## EXERCISE PROMPT
Using the data below, return every line that holds the word "circle".

## DATA
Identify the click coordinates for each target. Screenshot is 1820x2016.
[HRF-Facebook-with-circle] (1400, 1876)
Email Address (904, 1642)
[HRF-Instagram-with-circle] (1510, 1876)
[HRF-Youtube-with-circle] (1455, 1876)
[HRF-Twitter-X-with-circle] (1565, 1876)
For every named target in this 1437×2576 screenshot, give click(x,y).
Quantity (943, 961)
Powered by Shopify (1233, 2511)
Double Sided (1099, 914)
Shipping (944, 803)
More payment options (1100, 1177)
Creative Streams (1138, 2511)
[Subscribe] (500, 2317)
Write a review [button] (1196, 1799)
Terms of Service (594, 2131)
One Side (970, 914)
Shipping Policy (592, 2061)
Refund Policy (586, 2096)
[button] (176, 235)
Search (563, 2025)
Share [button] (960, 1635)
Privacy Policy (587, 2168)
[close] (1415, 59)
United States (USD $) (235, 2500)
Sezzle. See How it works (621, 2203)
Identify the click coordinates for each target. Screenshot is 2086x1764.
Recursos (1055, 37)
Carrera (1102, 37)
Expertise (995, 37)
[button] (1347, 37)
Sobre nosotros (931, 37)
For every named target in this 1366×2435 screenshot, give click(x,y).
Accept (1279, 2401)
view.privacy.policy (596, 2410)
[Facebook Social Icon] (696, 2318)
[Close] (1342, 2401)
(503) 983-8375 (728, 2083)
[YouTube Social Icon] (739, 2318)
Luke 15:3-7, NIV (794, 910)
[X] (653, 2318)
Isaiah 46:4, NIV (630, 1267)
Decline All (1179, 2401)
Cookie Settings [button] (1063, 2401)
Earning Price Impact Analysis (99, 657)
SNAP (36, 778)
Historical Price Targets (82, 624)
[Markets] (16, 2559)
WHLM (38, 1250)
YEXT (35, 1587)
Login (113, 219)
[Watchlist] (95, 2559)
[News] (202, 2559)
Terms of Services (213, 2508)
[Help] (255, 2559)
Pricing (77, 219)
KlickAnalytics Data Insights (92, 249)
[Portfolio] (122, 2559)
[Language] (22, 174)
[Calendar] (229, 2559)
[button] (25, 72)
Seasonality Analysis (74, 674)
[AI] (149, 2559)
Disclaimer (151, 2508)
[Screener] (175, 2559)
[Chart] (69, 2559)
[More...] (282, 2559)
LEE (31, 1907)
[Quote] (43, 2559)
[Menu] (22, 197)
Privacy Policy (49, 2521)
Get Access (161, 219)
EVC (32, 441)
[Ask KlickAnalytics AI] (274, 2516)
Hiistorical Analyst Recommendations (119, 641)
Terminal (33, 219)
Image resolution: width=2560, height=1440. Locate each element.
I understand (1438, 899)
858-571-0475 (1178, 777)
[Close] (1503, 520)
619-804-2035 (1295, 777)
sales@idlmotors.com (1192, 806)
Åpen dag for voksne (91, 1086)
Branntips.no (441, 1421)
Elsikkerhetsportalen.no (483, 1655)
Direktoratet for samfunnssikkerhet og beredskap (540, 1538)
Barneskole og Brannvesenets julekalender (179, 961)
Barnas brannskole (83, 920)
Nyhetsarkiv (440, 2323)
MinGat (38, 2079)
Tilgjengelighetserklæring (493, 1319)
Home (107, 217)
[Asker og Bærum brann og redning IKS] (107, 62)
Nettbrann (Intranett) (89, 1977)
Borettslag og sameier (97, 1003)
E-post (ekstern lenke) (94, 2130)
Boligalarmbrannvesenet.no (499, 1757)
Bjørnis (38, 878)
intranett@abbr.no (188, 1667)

## OUTPUT BELOW
[HRF-Facebook-with-circle] (1400, 1876)
[HRF-Instagram-with-circle] (1510, 1876)
[HRF-Youtube-with-circle] (1455, 1876)
[HRF-Twitter-X-with-circle] (1565, 1876)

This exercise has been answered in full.